Personal information
- Full name: Paul Claudel Alo'o Efoulou
- Date of birth: 12 November 1983 (age 42)
- Place of birth: Yaoundé, Cameroon
- Height: 1.76 m (5 ft 9 in)
- Position: Striker

Team information
- Current team: Raon-l'Étape B (Manager)

Youth career
- 2001–2002: ASM Yaoundé

Senior career*
- Years: Team / Apps / (Gls)
- 2002–2003: Mouscron / 12 / (1)
- 2003–2004: Racing Paris / 23 / (16)
- 2004–2007: Entente SSG / 89 / (35)
- 2007–2009: Angers / 69 / (24)
- 2009–2013: Nancy / 60 / (9)
- 2011–2012: → Le Havre (loan) / 18 / (2)
- 2013–2016: Al-Taawon / 72 / (38)
- 2016–2017: Al-Sailiya / 16 / (4)
- 2017: → Qatar SC (loan) / 5 / (9)
- 2017–2018: Martigues / 18 / (6)
- 2019: Amnéville / 2 / (0)
- Total:  / 380 / (135)

International career
- 2009–2013: Cameroon / 10 / (0)

Managerial career
- 2019: Amnéville (assistant)
- 2020–2021: Lunéville B
- 2021–2022: Raon-l'Étape B (forward coach)
- 2022–: Raon-l'Étape B

= Paul Alo'o =

Cameroonian footballer (born 1983)

Paul Alo'o Efoulou (born 12 November 1983) is a Cameroonian former professional football manager and former player. He played as a striker.

==Club career==
In the 2008–09 season Alo'o scored 12 goals and gave 12 assists in 35 Ligue 2 appearances for Angers. He was voted the league's best player of the season.

From 2013 Alo'o played in Saudi Arabia and Qatar.

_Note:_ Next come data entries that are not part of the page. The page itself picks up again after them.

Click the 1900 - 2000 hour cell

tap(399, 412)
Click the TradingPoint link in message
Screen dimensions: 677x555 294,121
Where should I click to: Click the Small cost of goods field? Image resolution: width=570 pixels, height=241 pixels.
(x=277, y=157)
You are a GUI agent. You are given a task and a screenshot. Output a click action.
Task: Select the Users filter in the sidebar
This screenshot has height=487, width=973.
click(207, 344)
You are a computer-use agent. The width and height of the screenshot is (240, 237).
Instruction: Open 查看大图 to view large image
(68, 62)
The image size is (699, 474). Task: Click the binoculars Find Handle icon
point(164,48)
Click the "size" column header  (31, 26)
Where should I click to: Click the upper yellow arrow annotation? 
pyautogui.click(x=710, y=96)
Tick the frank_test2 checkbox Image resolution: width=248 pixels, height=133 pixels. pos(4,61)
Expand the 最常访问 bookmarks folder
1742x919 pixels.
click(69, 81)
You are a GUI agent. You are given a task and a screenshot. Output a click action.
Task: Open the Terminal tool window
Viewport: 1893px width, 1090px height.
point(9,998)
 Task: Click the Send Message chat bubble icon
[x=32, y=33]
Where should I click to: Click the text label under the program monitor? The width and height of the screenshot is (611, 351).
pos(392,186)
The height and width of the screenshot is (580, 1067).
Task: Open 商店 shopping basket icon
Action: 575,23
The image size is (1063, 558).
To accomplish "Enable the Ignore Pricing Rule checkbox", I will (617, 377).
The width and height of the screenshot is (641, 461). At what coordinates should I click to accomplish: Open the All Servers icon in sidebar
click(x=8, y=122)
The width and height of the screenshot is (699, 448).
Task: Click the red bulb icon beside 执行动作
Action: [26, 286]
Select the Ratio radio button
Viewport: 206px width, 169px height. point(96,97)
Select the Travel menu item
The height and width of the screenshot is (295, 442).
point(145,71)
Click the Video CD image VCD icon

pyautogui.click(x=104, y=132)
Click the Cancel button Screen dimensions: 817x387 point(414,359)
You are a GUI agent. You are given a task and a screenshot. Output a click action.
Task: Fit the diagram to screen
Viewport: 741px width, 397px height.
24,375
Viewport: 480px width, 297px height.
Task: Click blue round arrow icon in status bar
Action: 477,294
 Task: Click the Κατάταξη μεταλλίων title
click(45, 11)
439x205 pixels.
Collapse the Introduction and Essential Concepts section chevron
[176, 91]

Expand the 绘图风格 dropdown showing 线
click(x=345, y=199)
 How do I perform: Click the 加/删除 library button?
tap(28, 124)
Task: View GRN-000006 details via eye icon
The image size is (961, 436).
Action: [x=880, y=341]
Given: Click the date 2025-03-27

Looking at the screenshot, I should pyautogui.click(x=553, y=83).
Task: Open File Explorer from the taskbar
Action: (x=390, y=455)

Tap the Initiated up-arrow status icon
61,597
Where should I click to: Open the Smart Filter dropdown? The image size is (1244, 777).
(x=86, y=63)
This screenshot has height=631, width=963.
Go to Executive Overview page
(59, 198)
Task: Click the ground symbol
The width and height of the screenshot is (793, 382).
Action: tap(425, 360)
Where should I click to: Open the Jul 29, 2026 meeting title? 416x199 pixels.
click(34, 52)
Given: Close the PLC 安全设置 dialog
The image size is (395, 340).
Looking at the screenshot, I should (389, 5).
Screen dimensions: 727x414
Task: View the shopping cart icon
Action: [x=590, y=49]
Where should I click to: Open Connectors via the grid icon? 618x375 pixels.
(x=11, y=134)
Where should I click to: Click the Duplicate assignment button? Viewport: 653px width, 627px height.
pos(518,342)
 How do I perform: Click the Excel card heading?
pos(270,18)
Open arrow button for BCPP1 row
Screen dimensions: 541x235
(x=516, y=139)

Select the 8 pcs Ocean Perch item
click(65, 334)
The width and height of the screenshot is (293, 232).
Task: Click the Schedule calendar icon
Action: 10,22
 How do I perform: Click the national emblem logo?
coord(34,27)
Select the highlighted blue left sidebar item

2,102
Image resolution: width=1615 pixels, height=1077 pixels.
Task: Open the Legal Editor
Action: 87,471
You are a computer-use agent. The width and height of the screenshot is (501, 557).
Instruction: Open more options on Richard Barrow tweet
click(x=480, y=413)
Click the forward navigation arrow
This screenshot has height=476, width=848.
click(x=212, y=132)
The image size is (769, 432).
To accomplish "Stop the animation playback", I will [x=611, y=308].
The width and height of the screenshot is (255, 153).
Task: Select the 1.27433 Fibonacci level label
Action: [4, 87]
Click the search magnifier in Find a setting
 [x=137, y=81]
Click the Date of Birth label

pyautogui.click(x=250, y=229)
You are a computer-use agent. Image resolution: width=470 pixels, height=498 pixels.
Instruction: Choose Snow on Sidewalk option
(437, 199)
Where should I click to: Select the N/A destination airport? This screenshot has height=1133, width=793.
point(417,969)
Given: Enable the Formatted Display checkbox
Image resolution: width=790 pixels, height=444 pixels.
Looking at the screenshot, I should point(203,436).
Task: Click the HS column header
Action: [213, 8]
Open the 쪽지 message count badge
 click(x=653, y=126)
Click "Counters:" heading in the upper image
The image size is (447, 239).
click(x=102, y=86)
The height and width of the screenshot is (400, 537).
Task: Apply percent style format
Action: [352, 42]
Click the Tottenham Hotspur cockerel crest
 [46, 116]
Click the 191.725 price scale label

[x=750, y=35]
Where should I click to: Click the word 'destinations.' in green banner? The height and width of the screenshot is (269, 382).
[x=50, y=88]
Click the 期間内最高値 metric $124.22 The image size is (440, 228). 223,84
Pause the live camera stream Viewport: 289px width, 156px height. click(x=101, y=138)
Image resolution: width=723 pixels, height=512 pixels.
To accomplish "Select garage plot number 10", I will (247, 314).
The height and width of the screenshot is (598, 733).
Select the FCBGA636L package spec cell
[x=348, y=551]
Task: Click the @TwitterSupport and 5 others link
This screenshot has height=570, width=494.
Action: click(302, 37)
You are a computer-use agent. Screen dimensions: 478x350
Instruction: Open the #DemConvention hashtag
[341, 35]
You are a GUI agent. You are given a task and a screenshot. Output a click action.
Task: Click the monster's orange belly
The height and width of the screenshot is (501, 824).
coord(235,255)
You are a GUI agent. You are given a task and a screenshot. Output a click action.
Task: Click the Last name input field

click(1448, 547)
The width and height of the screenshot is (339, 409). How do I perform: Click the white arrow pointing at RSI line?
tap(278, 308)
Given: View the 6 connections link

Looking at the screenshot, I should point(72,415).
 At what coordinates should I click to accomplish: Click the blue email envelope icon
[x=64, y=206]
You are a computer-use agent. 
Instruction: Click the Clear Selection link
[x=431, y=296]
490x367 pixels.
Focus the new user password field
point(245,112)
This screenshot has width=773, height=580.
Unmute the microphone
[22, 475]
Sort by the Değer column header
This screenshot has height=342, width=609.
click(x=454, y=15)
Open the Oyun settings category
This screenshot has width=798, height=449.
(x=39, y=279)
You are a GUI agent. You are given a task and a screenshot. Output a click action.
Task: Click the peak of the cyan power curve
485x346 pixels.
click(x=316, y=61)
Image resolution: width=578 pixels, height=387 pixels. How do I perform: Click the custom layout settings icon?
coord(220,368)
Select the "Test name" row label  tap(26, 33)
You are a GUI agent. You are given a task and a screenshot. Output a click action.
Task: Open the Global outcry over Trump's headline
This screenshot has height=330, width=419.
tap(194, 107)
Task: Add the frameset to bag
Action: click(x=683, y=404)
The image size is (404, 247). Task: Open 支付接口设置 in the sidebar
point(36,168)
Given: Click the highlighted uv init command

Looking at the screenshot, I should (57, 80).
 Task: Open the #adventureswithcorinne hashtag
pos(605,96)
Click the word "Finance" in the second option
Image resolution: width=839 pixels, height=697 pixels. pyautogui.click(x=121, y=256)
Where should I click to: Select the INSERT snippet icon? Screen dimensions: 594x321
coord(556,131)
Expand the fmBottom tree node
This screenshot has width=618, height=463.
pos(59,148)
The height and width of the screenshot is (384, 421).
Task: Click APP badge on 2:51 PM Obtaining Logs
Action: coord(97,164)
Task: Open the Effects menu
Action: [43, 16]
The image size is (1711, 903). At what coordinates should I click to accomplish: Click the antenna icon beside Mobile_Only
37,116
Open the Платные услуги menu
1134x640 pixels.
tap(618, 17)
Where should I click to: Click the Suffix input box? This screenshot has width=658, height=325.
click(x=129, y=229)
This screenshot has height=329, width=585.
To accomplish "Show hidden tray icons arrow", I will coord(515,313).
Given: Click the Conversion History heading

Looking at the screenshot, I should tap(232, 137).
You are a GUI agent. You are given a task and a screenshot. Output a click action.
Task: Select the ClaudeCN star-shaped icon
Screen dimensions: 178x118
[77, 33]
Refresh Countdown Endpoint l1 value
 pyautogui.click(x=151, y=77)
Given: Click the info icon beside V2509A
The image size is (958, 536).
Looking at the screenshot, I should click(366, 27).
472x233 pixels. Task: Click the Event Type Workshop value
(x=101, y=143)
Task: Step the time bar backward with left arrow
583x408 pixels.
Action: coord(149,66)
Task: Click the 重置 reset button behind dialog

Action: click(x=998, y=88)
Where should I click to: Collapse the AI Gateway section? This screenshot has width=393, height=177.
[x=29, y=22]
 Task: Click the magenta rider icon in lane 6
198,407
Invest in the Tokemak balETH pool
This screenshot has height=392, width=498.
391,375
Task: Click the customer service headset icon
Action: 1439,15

He joined Championnat National 2 side Martigues in August 2017.

==International career==
Alo'o made his debut for the Cameroon national team on 28 March 2009 against Togo in a qualifier for the 2010 World Cup in South Africa. He also played in three other qualifying matches for the same competition and the 2010 African Cup of Nations in Angola, but was not included in Paul Le Guen's 23-man squad for the 2010 FIFA World Cup.

==Coaching career==
After retiring at the end of the 2018–19 season, Alo'o was hired as assistant coach at CSO Amnéville. He left the position at the end of the year. In May 2020, Alo'o was appointed manager of FC Lunéville's reserve team, which was playing in the Régional 3.

In May 2021, Alo'o was hired by US Raon-l'Étape as a forward coach for the clubs Régional 3 team (reserves) and manager of the futsal section. In July 2022, he was announced as the clubs new reserve manager.